For parts d, e, and f, show your work instead of just giving the R output. That is, write out the log-likelihood function in terms of θ and observations y. Make sure to include the constants because we are comparing between different distributions.
d) (2 marks) Find the log-likelihood of the rare_gems data given the Poisson(θ1) distribution.
e) (2 marks) Find the log-likelihood of the rare_gems data given the Binomial(n = 12, θ2) distribution.
f) (2 marks) Find the log-likelihood of the rare_gems data given the Binomial(n = 24, θ3) distribution.
g) (2 marks) Which of these three distribution families best fits the data? How do you know?
Q2 Goodness of Fit
(11 marks total) This question pertains to the mobile games data set variable pregame_skill. For the MLEs, you can use the estimators for the Normal/Gaussian distribution that you already know.
a) (2 marks) Make a Q-Q plot of the variate pregame_skill against the normal distribution. From this, does it seem reasonable to assume that pregame_skill is approximately normally distributed?
b) (1 mark) Assuming pregame_skill has a Gaussian distribution, find μˆ the MLE of the parameter μ.
c) (1 mark) Assuming pregame_skill has a Gaussian distribution, find σˆ the MLE of the parameter σ.
d) (2 marks) Use your answer from part c, and the var function to calculate the bias in the MLE of σ . (Hint: The bias is calculated as E[S2] − σ2)
e) (3 marks - 1 for observed, 2 for expected) The variate skill_grade is an ordinal version of the variate pregame_skill with the following cutoffs.
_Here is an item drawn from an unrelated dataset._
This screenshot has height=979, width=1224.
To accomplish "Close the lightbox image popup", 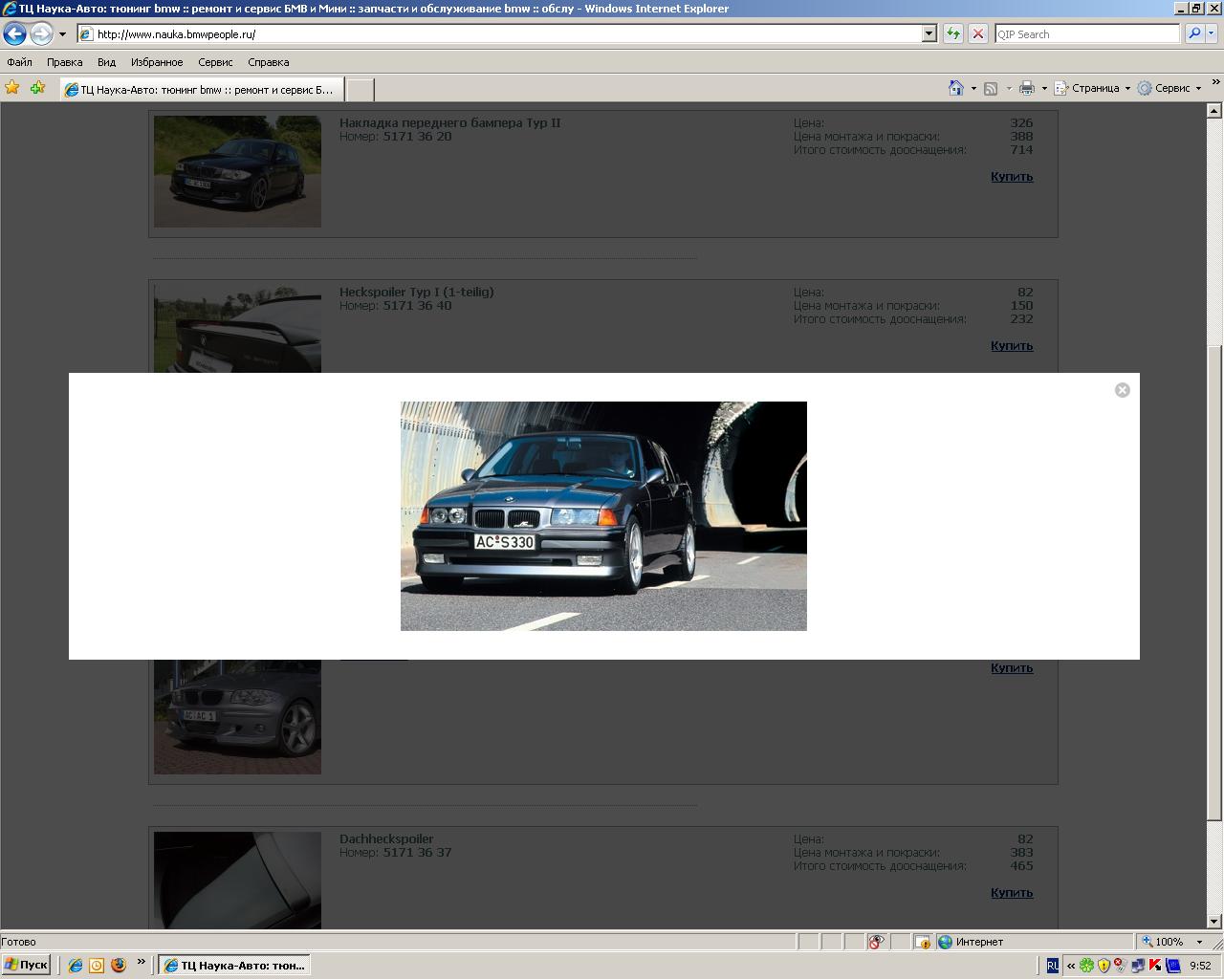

Use the table function, the qnorm function, and the invariance property to fill in the observed and expected counts.
pregame_skill skill_grade observed counts expected counts
(-inf, 70) F
[70, 85) E
[85, 100) D
[100, 115) C
[115, 130) B
[130, +inf) A
f) (2 marks) Informally, do these observed and expected counts suggest that the normal distribution is a reasonable model for pregame skill? Why or why not?
Q3 PPDAC Case Study
(12 marks total, 1 mark per part)
Goobookazon wants to see which of two website setups results in a higher proportion of users clicking on ads. Whenever a user visits their homepage, they are randomly given one of two different setups. (This sort of experimentation happens all the time in a method called A/B testing.) After 30 days, each setup has had exactly 1 million views, and the number of ad clicks from each setup has been counted.
Apply the PPDAC framework as in recorded Lecture 04-3 to fill in the following definitions for this specific study.
PROBLEM:
a) Objectives:
b) Units:
c) Target Population/Process:
d) Response variate:
e) Explanatory variates (List at least 2):
f) Attribute:
PLAN:
g) Study population/process: h) Study error:
i) Sampling protocol:
j) Sampling error: k) Sampling size:
l) Measurement error: